Where the FEMA buyout program falls short

One big issue with FEMA’s program is that many people who own a flood-prone property are not eligible for a FEMA buyout. To qualify, you must have insurance through the NFIP. But hundreds of thousands of people are dropping flood insurance policies because of rising premiums. [2] Locally funded programs have more flexibility to offer buyouts to people who don’t carry policies.

For example, Charlotte-Mecklenburg County Storm Water Services in North Carolina funds its $4 million annual budget for buyouts mostly with a stormwater fee. 

“In Charlotte they decided to create their own funding program because the people they were helping to get out of the flood plain didn’t meet FEMA’s criteria for buyouts,” Shi says.

FEMA’s buyout program tends to favor certain kinds of people, namely single-family homeowners who are U.S. citizens and have the resources to go through the long bureaucratic process of securing buyout funds. That tends to leave out renters, immigrants, people in multigenerational or multifamily housing, and those who are behind on their mortgages or are in otherwise financially precarious situations. The Harris County Flood Control District, which includes Houston, explicitly prioritizes vulnerable populations in its buyout program, which is the country’s largest. 

Another problem with FEMA buyouts is the issue of where displaced people go after their homes are purchased. Especially in hot housing markets, accepting a buyout means being forced to leave your community. That’s why programs like the Austin Watershed Protection Department in Texas provide enhanced relocation benefits to help homeowners find new homes.

Lessons from local buyout programs

Rather than imposing a top-down approach, Shi says local communities should have more leeway in implementing their buyout programs. 

“Greater flexibility for communities to figure out what they most need is going to be more helpful than a rigid set of criteria and standards,” she says.

What FEMA can do is help clear the way for local programs: In New Jersey, the state’s Blue Acres buyout program had to negotiate with multiple parties, from mortgage lenders to government-sponsored mortgage buyers Fannie Mae and Freddie Mac, to offer buyouts to people with homes underwater mortgages (meaning their mortgage debt exceeds the pre-disaster value of their home). 

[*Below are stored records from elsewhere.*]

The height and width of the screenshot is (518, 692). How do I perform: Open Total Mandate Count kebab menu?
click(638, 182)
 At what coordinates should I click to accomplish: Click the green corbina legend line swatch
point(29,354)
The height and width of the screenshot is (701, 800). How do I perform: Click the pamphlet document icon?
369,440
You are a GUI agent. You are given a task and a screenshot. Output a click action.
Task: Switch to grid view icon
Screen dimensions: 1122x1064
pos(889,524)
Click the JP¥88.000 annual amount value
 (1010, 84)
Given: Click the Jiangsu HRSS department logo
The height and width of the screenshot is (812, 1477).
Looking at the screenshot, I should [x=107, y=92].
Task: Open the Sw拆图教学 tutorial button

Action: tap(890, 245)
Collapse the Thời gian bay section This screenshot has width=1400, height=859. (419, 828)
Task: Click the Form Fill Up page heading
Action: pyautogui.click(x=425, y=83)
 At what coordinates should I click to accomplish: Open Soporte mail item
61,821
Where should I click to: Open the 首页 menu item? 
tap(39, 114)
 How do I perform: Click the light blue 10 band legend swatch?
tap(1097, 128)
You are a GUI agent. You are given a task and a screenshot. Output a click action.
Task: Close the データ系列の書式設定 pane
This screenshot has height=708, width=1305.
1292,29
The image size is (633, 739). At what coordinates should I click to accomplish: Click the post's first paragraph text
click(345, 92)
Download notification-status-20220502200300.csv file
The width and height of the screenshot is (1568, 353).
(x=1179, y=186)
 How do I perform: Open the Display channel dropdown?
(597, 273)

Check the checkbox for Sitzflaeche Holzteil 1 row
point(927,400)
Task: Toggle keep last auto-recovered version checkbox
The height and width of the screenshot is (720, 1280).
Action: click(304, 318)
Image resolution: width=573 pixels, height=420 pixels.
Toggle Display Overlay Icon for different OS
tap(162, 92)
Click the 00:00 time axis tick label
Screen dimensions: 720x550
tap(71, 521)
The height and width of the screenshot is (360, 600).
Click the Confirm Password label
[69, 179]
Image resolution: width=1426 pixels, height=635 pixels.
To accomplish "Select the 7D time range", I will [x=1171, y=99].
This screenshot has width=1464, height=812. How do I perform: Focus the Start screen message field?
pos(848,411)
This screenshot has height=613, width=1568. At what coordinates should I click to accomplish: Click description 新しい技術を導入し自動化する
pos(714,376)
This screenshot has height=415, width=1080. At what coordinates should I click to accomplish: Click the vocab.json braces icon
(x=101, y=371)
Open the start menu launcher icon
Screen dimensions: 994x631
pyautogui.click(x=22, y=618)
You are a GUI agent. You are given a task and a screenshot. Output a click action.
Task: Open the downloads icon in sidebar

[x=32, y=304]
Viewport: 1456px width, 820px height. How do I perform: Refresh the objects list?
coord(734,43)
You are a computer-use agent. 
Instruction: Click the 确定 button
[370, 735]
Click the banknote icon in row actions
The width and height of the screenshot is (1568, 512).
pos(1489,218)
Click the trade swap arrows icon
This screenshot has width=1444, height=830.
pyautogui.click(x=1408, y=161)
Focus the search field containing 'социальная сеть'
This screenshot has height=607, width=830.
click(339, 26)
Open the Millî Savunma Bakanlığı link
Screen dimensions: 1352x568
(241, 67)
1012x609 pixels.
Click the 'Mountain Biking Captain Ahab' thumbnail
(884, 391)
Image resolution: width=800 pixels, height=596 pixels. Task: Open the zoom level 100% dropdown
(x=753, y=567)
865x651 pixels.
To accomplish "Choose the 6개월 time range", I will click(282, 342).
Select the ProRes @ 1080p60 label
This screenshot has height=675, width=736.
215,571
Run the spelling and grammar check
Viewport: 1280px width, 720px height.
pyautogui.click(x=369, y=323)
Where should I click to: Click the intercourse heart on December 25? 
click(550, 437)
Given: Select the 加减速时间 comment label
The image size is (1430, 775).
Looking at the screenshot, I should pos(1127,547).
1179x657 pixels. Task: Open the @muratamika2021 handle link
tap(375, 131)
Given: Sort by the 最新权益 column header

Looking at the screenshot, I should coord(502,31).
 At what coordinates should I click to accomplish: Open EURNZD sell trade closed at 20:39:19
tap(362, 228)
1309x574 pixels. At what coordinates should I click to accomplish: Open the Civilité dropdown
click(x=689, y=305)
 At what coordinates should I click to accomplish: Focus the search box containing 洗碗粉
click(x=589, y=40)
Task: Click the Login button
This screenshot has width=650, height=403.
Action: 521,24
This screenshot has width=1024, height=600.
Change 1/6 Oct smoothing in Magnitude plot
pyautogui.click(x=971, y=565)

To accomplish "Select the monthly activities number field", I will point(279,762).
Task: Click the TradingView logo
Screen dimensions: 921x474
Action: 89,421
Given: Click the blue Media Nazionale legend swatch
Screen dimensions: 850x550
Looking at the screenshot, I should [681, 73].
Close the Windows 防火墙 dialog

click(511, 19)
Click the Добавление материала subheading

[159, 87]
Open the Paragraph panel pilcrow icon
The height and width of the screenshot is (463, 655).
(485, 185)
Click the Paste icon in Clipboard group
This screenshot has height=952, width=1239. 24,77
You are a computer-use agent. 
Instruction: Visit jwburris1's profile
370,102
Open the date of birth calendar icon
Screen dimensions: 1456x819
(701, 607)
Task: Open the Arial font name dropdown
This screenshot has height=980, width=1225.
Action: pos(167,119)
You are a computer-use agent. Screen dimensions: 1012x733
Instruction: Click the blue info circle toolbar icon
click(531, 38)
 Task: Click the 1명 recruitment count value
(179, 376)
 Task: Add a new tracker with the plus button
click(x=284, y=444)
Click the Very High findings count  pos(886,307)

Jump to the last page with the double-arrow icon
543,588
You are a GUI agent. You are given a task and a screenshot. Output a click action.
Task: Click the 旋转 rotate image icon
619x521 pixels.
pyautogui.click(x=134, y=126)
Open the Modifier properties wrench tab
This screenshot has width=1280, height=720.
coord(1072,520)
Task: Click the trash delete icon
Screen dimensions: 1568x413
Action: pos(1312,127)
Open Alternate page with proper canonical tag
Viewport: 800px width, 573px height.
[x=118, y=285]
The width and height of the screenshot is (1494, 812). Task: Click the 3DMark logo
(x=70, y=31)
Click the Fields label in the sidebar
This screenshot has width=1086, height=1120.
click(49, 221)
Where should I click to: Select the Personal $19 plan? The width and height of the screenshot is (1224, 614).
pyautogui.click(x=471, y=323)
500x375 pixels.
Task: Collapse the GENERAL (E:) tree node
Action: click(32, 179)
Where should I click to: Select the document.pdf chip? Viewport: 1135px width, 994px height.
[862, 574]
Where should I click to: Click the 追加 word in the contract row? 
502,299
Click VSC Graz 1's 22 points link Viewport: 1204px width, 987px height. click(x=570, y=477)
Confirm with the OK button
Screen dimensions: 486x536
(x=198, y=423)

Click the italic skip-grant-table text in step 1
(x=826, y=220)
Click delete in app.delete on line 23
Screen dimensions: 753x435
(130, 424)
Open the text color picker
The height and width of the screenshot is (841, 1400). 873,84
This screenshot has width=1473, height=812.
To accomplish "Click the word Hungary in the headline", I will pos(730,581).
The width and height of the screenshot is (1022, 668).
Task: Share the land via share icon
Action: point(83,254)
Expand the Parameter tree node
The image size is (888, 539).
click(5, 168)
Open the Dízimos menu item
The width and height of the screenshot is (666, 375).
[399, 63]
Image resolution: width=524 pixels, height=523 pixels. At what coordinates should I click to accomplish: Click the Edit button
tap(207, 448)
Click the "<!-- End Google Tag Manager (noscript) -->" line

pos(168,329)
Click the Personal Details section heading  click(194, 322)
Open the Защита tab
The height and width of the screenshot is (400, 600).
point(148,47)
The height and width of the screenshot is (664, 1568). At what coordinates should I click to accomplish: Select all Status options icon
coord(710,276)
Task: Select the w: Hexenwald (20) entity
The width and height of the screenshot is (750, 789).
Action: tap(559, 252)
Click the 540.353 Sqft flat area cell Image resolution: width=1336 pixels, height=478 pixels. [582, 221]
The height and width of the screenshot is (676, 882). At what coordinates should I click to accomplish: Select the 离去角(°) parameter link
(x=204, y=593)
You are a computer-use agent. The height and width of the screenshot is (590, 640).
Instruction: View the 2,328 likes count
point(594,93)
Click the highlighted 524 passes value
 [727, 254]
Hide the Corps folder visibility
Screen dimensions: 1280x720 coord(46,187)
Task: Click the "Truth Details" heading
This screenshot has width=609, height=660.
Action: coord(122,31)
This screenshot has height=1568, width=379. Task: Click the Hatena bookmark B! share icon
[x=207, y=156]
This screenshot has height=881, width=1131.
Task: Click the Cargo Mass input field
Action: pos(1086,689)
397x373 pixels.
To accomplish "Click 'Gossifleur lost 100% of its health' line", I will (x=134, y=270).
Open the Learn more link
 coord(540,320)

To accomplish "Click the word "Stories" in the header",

Increasing federal funding for state and county programs, giving them the flexibility they need to address flooding issues in their communities, and ensuring they do so in equitable ways are urgent and massive problems: While 43,000 houses have been bought out in the past 30 years, as many as 25 million households will be affected by a predicted six feet of sea level rise. 

But buyouts are only one aspect of adapting to a wetter climate, Shi says. 

“You can make buyouts more equitable and plenty of places have, but that has a very limited impact on the overall equity of vulnerability in a flood plain,” Shi says.

It starts with deciding where to build housing — and especially where to build affordable housing. If you’re going to move millions of people out of flood zones, they need places to live.

“That’s a much broader conversation of land use planning and housing infrastructure development,” Shi says.